Wahlergebnisse sind manchmal mehr als Stimmenzahlen und Prozentwerte. Sie können auch eine moralische Hypothek sein. In diese Kategorie fällt die Kür der Vertreter des Großkuchener Ortsvorstehers Josef Weber: rechtlich zwar unanfechtbar, das Dorf einend aber keinesfalls.
Üblicherweise eine Formalie, barg die Stellvertreter-Entscheidung diesmal durchaus kommunalpolitische Brisanz. Und mehr als das. Sie war der formale Schlussakt eines innerörtlichen Zerwürfnisses, das schon im Vorfeld der Kommunalwahl vom 9. Juni begonnen hatte und bis heute anhält.
Wieder zwei Listen bei der Kommunalwahl
Die Ausgangslage ist hinreichend bekannt: Erstmals seit zwei Jahrzehnten waren bei der Kommunalwahl zwei Listen angetreten. Vier der Sitze im Ortschaftsrat entfielen am Ende auf die Liste Zukunft Großkuchen, sechs auf die Freie Wählervereinigung Großkuchen. Letzterer stand aufgrund dieses Ergebnisses naturgemäß der erste Stellvertreterposten zu (Linda Striebel). Als Gentleman’s Agreement wäre es zu werten gewesen, der konkurrierenden Liste die zweite Stellvertretung zuzubilligen. Diese sicherte sich – wie bereits berichtet – in geheimer Abstimmung allerdings ebenfalls die Freie Wählervereinigung in Person von Tobias Hafner.
Der Gemeinderat hielt sich an die gängige Praxis, dem mehrheitlichen Willen des Ortschaftsrats zu folgen. „Die Wahl hat zwar polarisiert“, sagte Oberbürgermeister Michael Salomo vor der Abstimmung, „aber der Wahlvorschlag des Ortschaftsrats ist zu berücksichtigen.“ 25 Jastimmen, eine Gegenstimme und acht Enthaltungen brachten das Unverständnis angesichts der Vorgeschichte gleichwohl deutlich zum Ausdruck.
Getrennte Abstimmung abgelehnt
Anamari Filipovic (Grüne/ÖDP-Fraktion) gab zu bedenken, es gehe um den Wählerwillen und nicht um einzelne Namen: „Die Zeiten sind turbulent, und man sollte sich nicht mit sich selbst beschäftigen.“ Ihr Antrag, über den zweiten Stellvertreterposten getrennt abzustimmen, fand allerdings keine Mehrheit.
Ähnlich argumentierte Tanja Oechsle (Freie Wähler), Stadträtin aus Großkuchen.
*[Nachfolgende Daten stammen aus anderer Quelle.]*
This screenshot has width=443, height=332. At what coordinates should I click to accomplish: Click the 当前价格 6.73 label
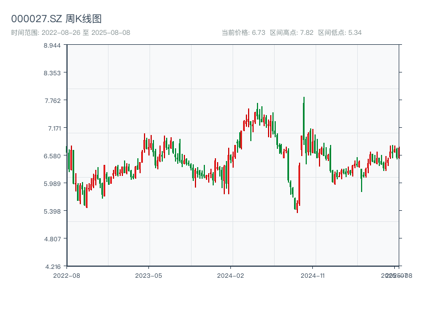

Sie merkte an, die Freie Wählervereinigung habe mit überzeugenden Kandidatinnen und Kandidaten und dem Wahlversprechen „Transparenz und Offenheit sowie Miteinander und Füreinander“ am 9. Juni ein überzeugendes Wahlergebnis erkämpft. „Leider“, so Oechsle, „sind wir von Transparenz und Offenheit weit entfernt.“ Viele seien davon überrascht worden, dass Weber, der viele Jahre hervorragende Arbeit für die Gemeinde geleistet habe, das Amt des Ortsvorstehers so lange übernehmen wolle, bis seine Nachfolgerin ausreichend eingearbeitet sei.
Hinsichtlich der zweiten Stellvertreterstelle kritisierte sie, das Miteinander und Füreinander sei nach der Wahl schnell vergessen worden. Dabei sei gerade in einer kleinen Gemeinde das Miteinander wichtig, um etwas für die Bürger erreichen zu können, so Oechsle. Stattdessen zeige sich, dass das Vertrauen, das die Wähler den Kandidaten beider Listen entgegengebracht hätten, durch persönliche Befindlichkeiten zerstört werde.
Fraktionen mahnen Miteinander an
Auch in den weiteren Wortmeldungen kam der grundsätzliche Respekt vor der Beschlussempfehlung des Ortschaftsrats zum Ausdruck. Allerdings mischten sich nahezu gleichlautende Appelle in die Stellungnahmen. So befand Tanja Weiße (SPD/Linke-Fraktion), der unterlegenen Liste die zweite Stellvertreterposition zu überlassen, „wäre ein guter Zug gewesen“. Sie hoffe nun auf eine baldige Versöhnung der beiden Lager.
Dr. Waltraud Bretzger (CDU/FDP-Fraktion) rief dazu auf, die Gräben zu überwinden und zu einem guten Miteinander zu finden, während Ralf Willuth (Freie Wähler) die Empfehlung aussprach, in Zukunft analog zur Heidenheimer Praxis die unterschiedlichen Listen ihrem Abschneiden entsprechend zu berücksichtigen. Den Großkuchenern rief er zu: „Findet zueinander.“
Alexander Jurtschak neuer Ortsvorsteher
Geräuschlos ging die Wahl des neuen Oggenhauser Ortsvorstehers Alexander Jurtschak vonstatten. Seine beiden Stellvertreterinnen sind Gabi Wegmann und Liane Erb-Konold.